## TASK TO COMPLETE:
Please reproduce the article on the Gilbert Goons lawsuit from "JoBeth Palmer sued" up to and including "after the attack.", swapping "February" for "March".

** BEGIN DOCUMENT **

The parents say they couldn’t have foreseen or prevented their son, who is accused of being part of a teen street gang, from assaulting another teenager.

PHOENIX (CN) — The father and stepmother of a teenager accused of threatening and orchestrating an assault on another teenager last May argued before a state judge Tuesday that they shouldn’t be held liable for their son’s violent behaviors.

Theodore and Jamie Lander are two of four parents and nine total defendants named in a lawsuit aimed at a southeast Phoenix valley hybrid street gang known as the Gilbert Goons, responsible for multiple beatings of high school-age kids in the last two years. Two of the defendants are charged in a separate case with the murder of 16-year-old Preston Lord outside a Halloween party in Queen Creek last year. 

JoBeth Palmer sued the teens and their parents in February on behalf of her son Kaleb Williams, who in May 2023 was attacked and beaten outside a park in Mesa. One of the defendants, Mason Lander, sent a message to Williams days after the attack.

“Keep trying to hit my girl up n watch yo ass get stomped in again jit," Lander wrote, using slang for "juvenile in training," a term with origins in Florida gang culture that means a young or "wannabe" gangster.

It was just one of multiple threatening messages from members of the Gilbert Goons laid out in the lawsuit.

Palmer accuses Theodore and Jamie Lander of negligent supervision of their son and statutory liability for the harm inflicted upon Williams. But their defense attorney Scott McClure made the case Tuesday morning in Phoenix that neither adult bears any responsibility for the acts Mason Lander stands accused of. 

“Did the Landers have the ability to control?” McClure asked Maricopa County Judge Melissa Julian. “They have no facts to allege that.”

To satisfy a parental liability tort — laid out in what’s known as Section 316 — McClure said a parent must have both knowledge and ability to control a child, and that control must be necessary to protect others from harm.

The legal question isn’t whether a parent should have foreseen a need for control, but rather, “whether the parent exercised reasonable control at the moment they had the opportunity to do so,” the Landers wrote in a motion to dismiss.

** END DOCUMENT **
** BEGIN DATASET EXTRACT **

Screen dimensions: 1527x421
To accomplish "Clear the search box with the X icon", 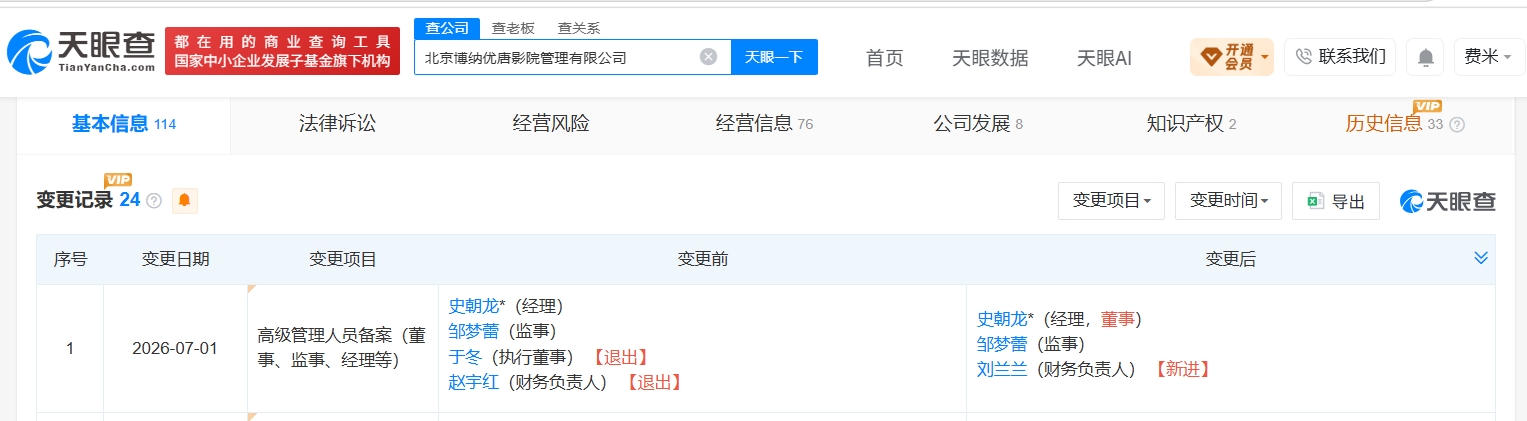I will (708, 57).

** END DATASET EXTRACT **

## TASK SOLUTION:
JoBeth Palmer sued the teens and their parents in March on behalf of her son Kaleb Williams, who in May 2023 was attacked and beaten outside a park in Mesa. One of the defendants, Mason Lander, sent a message to Williams days after the attack.